City and county commissioners and policy experts are worried that Florida voters don’t fully understand the ramifications of backing the tax cuts, which would create multi-million-dollar budget shortfalls that would require service cuts or fee increases to balance out.
Orlando commissioners in a workshop on Monday morning said the city should have a role in changing that, especially as Gov. Ron DeSantis and Florida CFO Blaise Ingoglia allege widespread waste in local government budgets.
“I think people need to understand the kinds of things that are going to get cut as part of this,” Orlando Commissioner Patty Sheehan said. “This is a potential loss if they vote for this. And … we're not wasting their money.”
Orange County commissioners professed that same sentiment last week.
Education, not advocacy
A statement from the city said that “state law limits how local governments participate in ballot measures, but providing factual information consistent with state statute about the City's budget is an important part of transparency and voter education.”
The statement noted that Orlando is already expecting to explain and answer the public’s questions about the budget.
The annual budget reports that cities and counties present could be a good model for information that serves the public interest, said Orlando Commissioner Shan Rose.
“We know what comes from legal and communications … when we do budget: … ‘Here's your dollar and how it's broken down,’” she said. “But then if we take that dollar and go a little bit further. That way we’re all educating city of Orlando residents against the misinformation that's going to start.”

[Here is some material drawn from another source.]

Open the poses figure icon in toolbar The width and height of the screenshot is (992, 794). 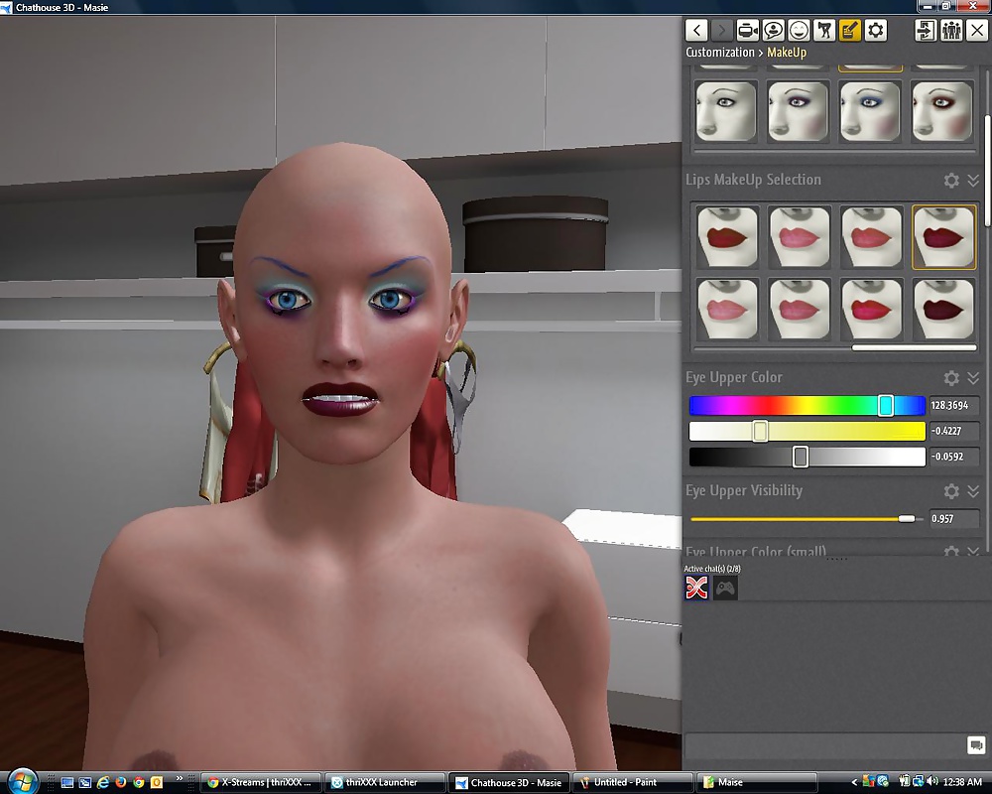point(824,30)
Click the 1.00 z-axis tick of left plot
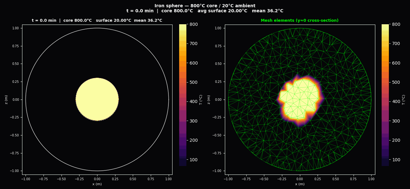This screenshot has width=410, height=189. [x=15, y=28]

Rose is asking city staff to draft language about the proposed amendment’s impacts that won’t break the state laws.
The proposal
In a special session last week, state lawmakers passed a set of proposed tax changes that will need approval from voters later this year. By far the most significant among them is an increase to the state’s homestead property tax exemption.

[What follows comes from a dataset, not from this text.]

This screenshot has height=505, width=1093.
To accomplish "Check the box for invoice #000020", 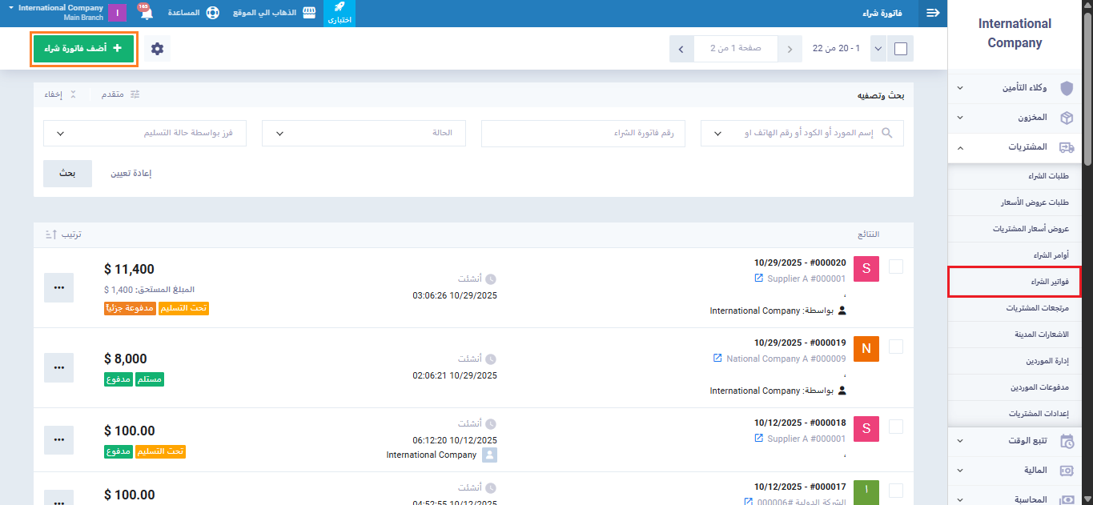I will tap(896, 267).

Homesteads — that is, properties that serve as the primary residence for the property owner — make up a large portion of housing stock in Florida, though the category excludes rental units, businesses and secondary homes.

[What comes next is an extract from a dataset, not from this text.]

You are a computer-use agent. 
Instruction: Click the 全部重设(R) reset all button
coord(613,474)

Under the proposal, at the start of 2027, homestead owners would be able to claim a $150,000 exemption on their home value before property taxes are calculated, an exemption that would grow to $250,000 next July.
If the constitutional amendment is adopted, a $350,000 home with the higher exemption would be taxed as though it were worth $100,000.
In a moment when cost of living is persistently high, that would offer relief to people who already own property, though not to renters or people who can’t afford to own a home.
Budget chaos
It would also cause havoc for municipal budgets. Property taxes are the backbone of local government, offering a stable source of revenue that can help finance schools, first responders and infrastructure projects that take decades to pay off.
Across the state, governments have said that, if the tax cuts become law, they will need to plug multi-million-dollar budget holes, by scaling back essential services and considering hiking fees and increasing other tax rates to cushion the shock.
In Orange County, that deficit would be more than a quarter of a billion dollars. Other Central Florida governments, like Volusia County and the town of Oakland, could lose a similar — or larger — percentage of their budget.
In a statement on Monday, the city of Orlando declined to estimate how big a hit the amendment would be for its budget. It took $360 million in property taxes last year.
The proposed constitutional amendment on property taxes will be on the ballot in November and will need 60% of the vote to become law.